◆ Aim of the task
Each of the entries below should be written out exactly as it reads.

Records from a collection:
──────────────────────────────
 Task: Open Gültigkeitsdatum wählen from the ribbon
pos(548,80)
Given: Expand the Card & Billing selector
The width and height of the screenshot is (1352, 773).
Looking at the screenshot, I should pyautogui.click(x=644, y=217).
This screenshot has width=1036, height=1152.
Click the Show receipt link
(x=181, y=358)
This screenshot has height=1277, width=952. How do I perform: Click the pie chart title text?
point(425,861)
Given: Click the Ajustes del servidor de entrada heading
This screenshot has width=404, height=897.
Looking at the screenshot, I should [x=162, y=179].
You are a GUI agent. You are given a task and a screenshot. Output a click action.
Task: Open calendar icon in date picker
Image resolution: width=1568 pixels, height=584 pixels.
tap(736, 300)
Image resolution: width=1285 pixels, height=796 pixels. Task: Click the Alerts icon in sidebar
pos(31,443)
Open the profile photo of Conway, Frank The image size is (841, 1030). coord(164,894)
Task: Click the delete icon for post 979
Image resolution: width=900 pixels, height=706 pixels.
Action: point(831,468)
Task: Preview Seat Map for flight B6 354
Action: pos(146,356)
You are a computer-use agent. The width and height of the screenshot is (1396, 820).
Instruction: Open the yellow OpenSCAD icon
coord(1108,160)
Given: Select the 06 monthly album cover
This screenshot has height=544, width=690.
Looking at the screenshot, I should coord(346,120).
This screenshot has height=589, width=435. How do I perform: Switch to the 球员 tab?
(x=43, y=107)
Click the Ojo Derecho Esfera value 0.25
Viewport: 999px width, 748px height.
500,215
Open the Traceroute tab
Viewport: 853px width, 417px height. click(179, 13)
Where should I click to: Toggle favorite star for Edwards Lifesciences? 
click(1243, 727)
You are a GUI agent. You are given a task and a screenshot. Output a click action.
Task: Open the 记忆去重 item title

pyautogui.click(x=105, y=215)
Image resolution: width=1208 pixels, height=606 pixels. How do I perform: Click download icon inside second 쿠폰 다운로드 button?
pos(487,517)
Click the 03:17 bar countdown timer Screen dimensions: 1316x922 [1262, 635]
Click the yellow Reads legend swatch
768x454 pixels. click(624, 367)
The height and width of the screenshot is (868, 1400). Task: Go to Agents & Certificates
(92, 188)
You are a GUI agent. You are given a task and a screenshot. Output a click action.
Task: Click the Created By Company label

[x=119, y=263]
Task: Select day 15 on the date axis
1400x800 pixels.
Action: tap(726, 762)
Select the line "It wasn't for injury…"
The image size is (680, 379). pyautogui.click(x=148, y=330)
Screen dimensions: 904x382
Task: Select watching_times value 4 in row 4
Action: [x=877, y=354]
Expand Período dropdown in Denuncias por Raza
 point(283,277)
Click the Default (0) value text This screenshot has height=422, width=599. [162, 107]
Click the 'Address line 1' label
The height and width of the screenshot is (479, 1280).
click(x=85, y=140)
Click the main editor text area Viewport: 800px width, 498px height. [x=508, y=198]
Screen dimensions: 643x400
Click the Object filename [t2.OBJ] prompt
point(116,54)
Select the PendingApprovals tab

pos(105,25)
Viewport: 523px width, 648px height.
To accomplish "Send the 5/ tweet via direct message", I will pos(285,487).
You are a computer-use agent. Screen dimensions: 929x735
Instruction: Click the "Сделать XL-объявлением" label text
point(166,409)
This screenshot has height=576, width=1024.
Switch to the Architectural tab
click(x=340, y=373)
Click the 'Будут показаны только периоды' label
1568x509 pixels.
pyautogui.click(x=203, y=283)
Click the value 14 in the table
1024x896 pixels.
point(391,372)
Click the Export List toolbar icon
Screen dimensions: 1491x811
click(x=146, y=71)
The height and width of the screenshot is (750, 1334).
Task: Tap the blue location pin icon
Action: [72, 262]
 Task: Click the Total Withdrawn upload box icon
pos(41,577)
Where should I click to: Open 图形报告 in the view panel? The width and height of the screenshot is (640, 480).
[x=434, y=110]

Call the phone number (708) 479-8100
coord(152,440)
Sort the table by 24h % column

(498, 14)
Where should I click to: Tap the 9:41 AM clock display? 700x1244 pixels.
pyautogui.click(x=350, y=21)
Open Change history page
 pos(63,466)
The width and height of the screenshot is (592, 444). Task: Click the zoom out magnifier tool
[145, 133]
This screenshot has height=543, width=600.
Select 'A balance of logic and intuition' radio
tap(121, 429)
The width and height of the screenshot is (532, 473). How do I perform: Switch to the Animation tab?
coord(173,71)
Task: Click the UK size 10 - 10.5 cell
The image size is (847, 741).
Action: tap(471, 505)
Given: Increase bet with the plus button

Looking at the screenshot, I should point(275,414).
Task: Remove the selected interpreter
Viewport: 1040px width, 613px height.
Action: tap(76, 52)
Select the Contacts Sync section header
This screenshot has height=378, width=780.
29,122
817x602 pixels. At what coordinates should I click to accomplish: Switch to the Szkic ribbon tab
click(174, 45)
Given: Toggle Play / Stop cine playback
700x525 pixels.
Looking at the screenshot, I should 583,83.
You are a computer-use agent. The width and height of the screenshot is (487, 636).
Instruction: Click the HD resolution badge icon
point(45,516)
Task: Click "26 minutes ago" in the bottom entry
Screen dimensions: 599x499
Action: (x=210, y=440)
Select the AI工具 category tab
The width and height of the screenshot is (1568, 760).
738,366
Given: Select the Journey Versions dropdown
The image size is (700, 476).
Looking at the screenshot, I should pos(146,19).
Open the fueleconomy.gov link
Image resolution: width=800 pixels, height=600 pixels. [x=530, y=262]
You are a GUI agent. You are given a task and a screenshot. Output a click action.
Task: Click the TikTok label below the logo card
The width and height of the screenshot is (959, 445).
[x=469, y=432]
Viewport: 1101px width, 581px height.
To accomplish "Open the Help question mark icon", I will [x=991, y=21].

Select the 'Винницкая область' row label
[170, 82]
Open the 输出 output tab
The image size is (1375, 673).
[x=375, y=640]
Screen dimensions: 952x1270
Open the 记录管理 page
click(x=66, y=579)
──────────────────────────────
◆ Answer to this exercise
 Task: Open Gültigkeitsdatum wählen from the ribbon
pos(548,80)
Given: Expand the Card & Billing selector
The width and height of the screenshot is (1352, 773).
Looking at the screenshot, I should pyautogui.click(x=644, y=217).
This screenshot has width=1036, height=1152.
Click the Show receipt link
(x=181, y=358)
This screenshot has height=1277, width=952. How do I perform: Click the pie chart title text?
point(425,861)
Given: Click the Ajustes del servidor de entrada heading
This screenshot has width=404, height=897.
Looking at the screenshot, I should [x=162, y=179].
You are a GUI agent. You are given a task and a screenshot. Output a click action.
Task: Open calendar icon in date picker
Image resolution: width=1568 pixels, height=584 pixels.
tap(736, 300)
Image resolution: width=1285 pixels, height=796 pixels. Task: Click the Alerts icon in sidebar
pos(31,443)
Open the profile photo of Conway, Frank The image size is (841, 1030). coord(164,894)
Task: Click the delete icon for post 979
Image resolution: width=900 pixels, height=706 pixels.
Action: point(831,468)
Task: Preview Seat Map for flight B6 354
Action: pos(146,356)
You are a computer-use agent. The width and height of the screenshot is (1396, 820).
Instruction: Open the yellow OpenSCAD icon
coord(1108,160)
Given: Select the 06 monthly album cover
This screenshot has height=544, width=690.
Looking at the screenshot, I should coord(346,120).
This screenshot has height=589, width=435. How do I perform: Switch to the 球员 tab?
(x=43, y=107)
Click the Ojo Derecho Esfera value 0.25
Viewport: 999px width, 748px height.
500,215
Open the Traceroute tab
Viewport: 853px width, 417px height. click(179, 13)
Where should I click to: Toggle favorite star for Edwards Lifesciences? 
click(1243, 727)
You are a GUI agent. You are given a task and a screenshot. Output a click action.
Task: Open the 记忆去重 item title

pyautogui.click(x=105, y=215)
Image resolution: width=1208 pixels, height=606 pixels. How do I perform: Click download icon inside second 쿠폰 다운로드 button?
pos(487,517)
Click the 03:17 bar countdown timer Screen dimensions: 1316x922 [1262, 635]
Click the yellow Reads legend swatch
768x454 pixels. click(624, 367)
The height and width of the screenshot is (868, 1400). Task: Go to Agents & Certificates
(92, 188)
You are a GUI agent. You are given a task and a screenshot. Output a click action.
Task: Click the Created By Company label

[x=119, y=263]
Task: Select day 15 on the date axis
1400x800 pixels.
Action: tap(726, 762)
Select the line "It wasn't for injury…"
The image size is (680, 379). pyautogui.click(x=148, y=330)
Screen dimensions: 904x382
Task: Select watching_times value 4 in row 4
Action: [x=877, y=354]
Expand Período dropdown in Denuncias por Raza
 point(283,277)
Click the Default (0) value text This screenshot has height=422, width=599. [162, 107]
Click the 'Address line 1' label
The height and width of the screenshot is (479, 1280).
click(x=85, y=140)
Click the main editor text area Viewport: 800px width, 498px height. [x=508, y=198]
Screen dimensions: 643x400
Click the Object filename [t2.OBJ] prompt
point(116,54)
Select the PendingApprovals tab

pos(105,25)
Viewport: 523px width, 648px height.
To accomplish "Send the 5/ tweet via direct message", I will pos(285,487).
You are a computer-use agent. Screen dimensions: 929x735
Instruction: Click the "Сделать XL-объявлением" label text
point(166,409)
This screenshot has height=576, width=1024.
Switch to the Architectural tab
click(x=340, y=373)
Click the 'Будут показаны только периоды' label
1568x509 pixels.
pyautogui.click(x=203, y=283)
Click the value 14 in the table
1024x896 pixels.
point(391,372)
Click the Export List toolbar icon
Screen dimensions: 1491x811
click(x=146, y=71)
The height and width of the screenshot is (750, 1334).
Task: Tap the blue location pin icon
Action: [72, 262]
 Task: Click the Total Withdrawn upload box icon
pos(41,577)
Where should I click to: Open 图形报告 in the view panel? The width and height of the screenshot is (640, 480).
[x=434, y=110]

Call the phone number (708) 479-8100
coord(152,440)
Sort the table by 24h % column

(498, 14)
Where should I click to: Tap the 9:41 AM clock display? 700x1244 pixels.
pyautogui.click(x=350, y=21)
Open Change history page
 pos(63,466)
The width and height of the screenshot is (592, 444). Task: Click the zoom out magnifier tool
[145, 133]
This screenshot has height=543, width=600.
Select 'A balance of logic and intuition' radio
tap(121, 429)
The width and height of the screenshot is (532, 473). How do I perform: Switch to the Animation tab?
coord(173,71)
Task: Click the UK size 10 - 10.5 cell
The image size is (847, 741).
Action: tap(471, 505)
Given: Increase bet with the plus button

Looking at the screenshot, I should point(275,414).
Task: Remove the selected interpreter
Viewport: 1040px width, 613px height.
Action: tap(76, 52)
Select the Contacts Sync section header
This screenshot has height=378, width=780.
29,122
817x602 pixels. At what coordinates should I click to accomplish: Switch to the Szkic ribbon tab
click(174, 45)
Given: Toggle Play / Stop cine playback
700x525 pixels.
Looking at the screenshot, I should 583,83.
You are a computer-use agent. The width and height of the screenshot is (487, 636).
Instruction: Click the HD resolution badge icon
point(45,516)
Task: Click "26 minutes ago" in the bottom entry
Screen dimensions: 599x499
Action: (x=210, y=440)
Select the AI工具 category tab
The width and height of the screenshot is (1568, 760).
738,366
Given: Select the Journey Versions dropdown
The image size is (700, 476).
Looking at the screenshot, I should pos(146,19).
Open the fueleconomy.gov link
Image resolution: width=800 pixels, height=600 pixels. [x=530, y=262]
You are a GUI agent. You are given a task and a screenshot. Output a click action.
Task: Click the TikTok label below the logo card
The width and height of the screenshot is (959, 445).
[x=469, y=432]
Viewport: 1101px width, 581px height.
To accomplish "Open the Help question mark icon", I will [x=991, y=21].

Select the 'Винницкая область' row label
[170, 82]
Open the 输出 output tab
The image size is (1375, 673).
[x=375, y=640]
Screen dimensions: 952x1270
Open the 记录管理 page
click(x=66, y=579)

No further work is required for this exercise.